Последнее странствие Сутина (Дутли) - страница 122

И в ту же белозарную ночь художник Хаим Сутин спускается в котельную, опустошает затхлый шкаф с художническим хламом, заново раскладывает перед собой все раздавленные тюбики и проверяет в них краску, хватит ли ее на что-нибудь. Ему придется экономить. И быть осторожным, чтобы не попасться. Но его решение твердо: он будет рисовать снова, он обойдет запрет доктора Готта. Достаточно он насмотрелся на эту белоснежную тюрьму, для него здесь есть только одно пристанище – этот грязный уголок с отбросами позади отопительных труб.
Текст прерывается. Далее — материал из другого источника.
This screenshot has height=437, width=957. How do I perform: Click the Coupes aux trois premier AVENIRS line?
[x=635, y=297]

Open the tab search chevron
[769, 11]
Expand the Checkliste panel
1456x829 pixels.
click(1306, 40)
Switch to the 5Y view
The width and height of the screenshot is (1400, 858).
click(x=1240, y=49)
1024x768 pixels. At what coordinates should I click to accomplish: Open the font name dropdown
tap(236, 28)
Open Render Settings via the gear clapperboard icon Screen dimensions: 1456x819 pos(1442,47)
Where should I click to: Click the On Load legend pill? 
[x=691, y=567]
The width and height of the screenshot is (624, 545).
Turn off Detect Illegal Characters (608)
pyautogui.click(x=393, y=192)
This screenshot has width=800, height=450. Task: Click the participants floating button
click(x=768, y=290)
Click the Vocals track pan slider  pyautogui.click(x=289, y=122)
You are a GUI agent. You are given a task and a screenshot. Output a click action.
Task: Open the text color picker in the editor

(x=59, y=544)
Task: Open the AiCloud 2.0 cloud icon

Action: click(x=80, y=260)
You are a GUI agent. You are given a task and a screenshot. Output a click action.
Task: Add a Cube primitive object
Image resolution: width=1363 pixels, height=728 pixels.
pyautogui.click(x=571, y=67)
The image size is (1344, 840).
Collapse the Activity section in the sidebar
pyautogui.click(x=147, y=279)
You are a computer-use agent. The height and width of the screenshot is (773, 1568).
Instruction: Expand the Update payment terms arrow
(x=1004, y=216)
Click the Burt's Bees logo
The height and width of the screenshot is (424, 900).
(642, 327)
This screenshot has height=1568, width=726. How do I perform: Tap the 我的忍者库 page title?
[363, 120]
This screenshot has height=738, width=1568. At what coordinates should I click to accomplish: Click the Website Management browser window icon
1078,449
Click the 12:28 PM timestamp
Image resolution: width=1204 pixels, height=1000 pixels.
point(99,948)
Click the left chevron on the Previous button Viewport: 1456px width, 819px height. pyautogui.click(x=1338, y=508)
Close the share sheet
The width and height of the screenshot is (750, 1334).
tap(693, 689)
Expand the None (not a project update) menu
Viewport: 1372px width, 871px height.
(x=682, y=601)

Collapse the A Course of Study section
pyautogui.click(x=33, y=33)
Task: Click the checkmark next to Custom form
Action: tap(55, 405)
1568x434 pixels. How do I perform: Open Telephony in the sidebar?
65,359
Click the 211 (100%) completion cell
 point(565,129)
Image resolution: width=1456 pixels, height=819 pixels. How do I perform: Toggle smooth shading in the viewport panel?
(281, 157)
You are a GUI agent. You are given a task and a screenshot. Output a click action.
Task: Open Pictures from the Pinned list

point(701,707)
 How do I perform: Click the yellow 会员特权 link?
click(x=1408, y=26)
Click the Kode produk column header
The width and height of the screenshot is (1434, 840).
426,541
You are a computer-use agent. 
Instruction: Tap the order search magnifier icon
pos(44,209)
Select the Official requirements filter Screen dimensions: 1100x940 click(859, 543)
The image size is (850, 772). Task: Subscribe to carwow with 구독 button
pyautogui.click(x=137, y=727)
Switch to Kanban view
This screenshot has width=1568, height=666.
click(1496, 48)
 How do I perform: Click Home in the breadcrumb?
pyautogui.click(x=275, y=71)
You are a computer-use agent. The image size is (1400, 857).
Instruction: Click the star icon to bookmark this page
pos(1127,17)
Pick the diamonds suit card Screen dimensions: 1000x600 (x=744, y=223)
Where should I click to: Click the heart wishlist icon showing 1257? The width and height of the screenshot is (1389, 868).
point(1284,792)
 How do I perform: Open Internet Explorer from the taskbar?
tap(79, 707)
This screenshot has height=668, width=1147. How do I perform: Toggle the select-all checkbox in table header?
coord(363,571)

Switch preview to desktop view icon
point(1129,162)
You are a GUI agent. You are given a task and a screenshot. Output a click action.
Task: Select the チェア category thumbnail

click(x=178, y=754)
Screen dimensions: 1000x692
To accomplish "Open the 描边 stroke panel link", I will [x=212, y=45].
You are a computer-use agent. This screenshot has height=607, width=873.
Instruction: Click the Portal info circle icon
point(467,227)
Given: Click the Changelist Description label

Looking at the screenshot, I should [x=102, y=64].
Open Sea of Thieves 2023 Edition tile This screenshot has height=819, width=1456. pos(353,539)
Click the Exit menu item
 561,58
Он понял. Сцена с истязаемыми фигурами, похожими на Гершена и Тамару, рассказ иностранного пациента о минском гетто и душегубках, урна с белым прахом Ливорно и страшная пустота помещения, где дети и мальчики-кондитеры собрались с целью заговора против доктора Готта и побуждали, прямо-таки подстрекали его, художника Хаима Сутина, снова взяться за рисование, – все это пробудило его от безболезненного единообразия. Он ненавидит теперь свой разбитый белый рай.

И вот в подвале, между отопительных труб, он вновь принимается за свои старые ритуалы. Сперва робко и неуверенно, затем все больше входя во вкус, и наконец с прежними болезненными одержимостью и неистовством. Да, боль, казалось, вернулась к нему, и он был готов ей ответить. Она снова ломала его, заставляла корчиться, скулить в ее тисках. Он исцелен от безболия.

Это было новое начало. Он рисует теперь не посыльных и поварят, не Шарло и не первопричастницу, не потерявшихся детей и матерей, не шатающиеся холмы Сере и не взмывающие кверху улицы в Кань, не искривленный Шартрский собор. И он также не рисует бога в белом на фоне снежно-светлого экрана, равно как и не скрытого на заднем плане доктора Кно, и не козлоподобного доктора Орманна в белом купальном халате. Позднее зритель мог бы сказать: Здесь ведь ничего не нарисовано, ничего не видно. Сплошная белая пустота.

Он рисует теперь – самого себя, как он покоится на легких белых простынях, ноги укрыты, и руки сложены на одеяле, пальцы с обрамленными краской ногтями красиво сцеплены вместе, будто бы благочестиво скрещены. На одеяле лежат гладиолусы. Пылающие красные гладиолусы, чьи неистовые всполохи он узнал в далеком 1919 году в Сере. Она подобна огненным ранам плоти, неистовая цветочная плоть. Цветы, кровоточащие, как прободные язвы желудка.

Он много раз рисует себя в постели с цветами. Нет, это не его смертный одр, это его постель в белом раю, куда наконец допущены огненно-красные гладиолусы. Теперь уже не молочная страна, а свободная страна красок. Но он целиком зависит от скудных остатков краски, которые удается выжать из выброшенных смятых тюбиков. И ее все меньше. Он рисует себя с прежним жаром, наносит один цвет, бросает кисть позади себя на пол, ползает на четвереньках между труб, собирая кисти. Его лихорадит, он ругается, он проклинает холст – и наконец снова приходит к своей истинной и настоящей жизни, к краскам, к соединению материи, к подлинной ране, к единственной вере, какая у него еще могла быть. Цвет непримирим. Цвет – последняя весть всеобъемлющей безнадежности. Сущий бунт против доктора Готта.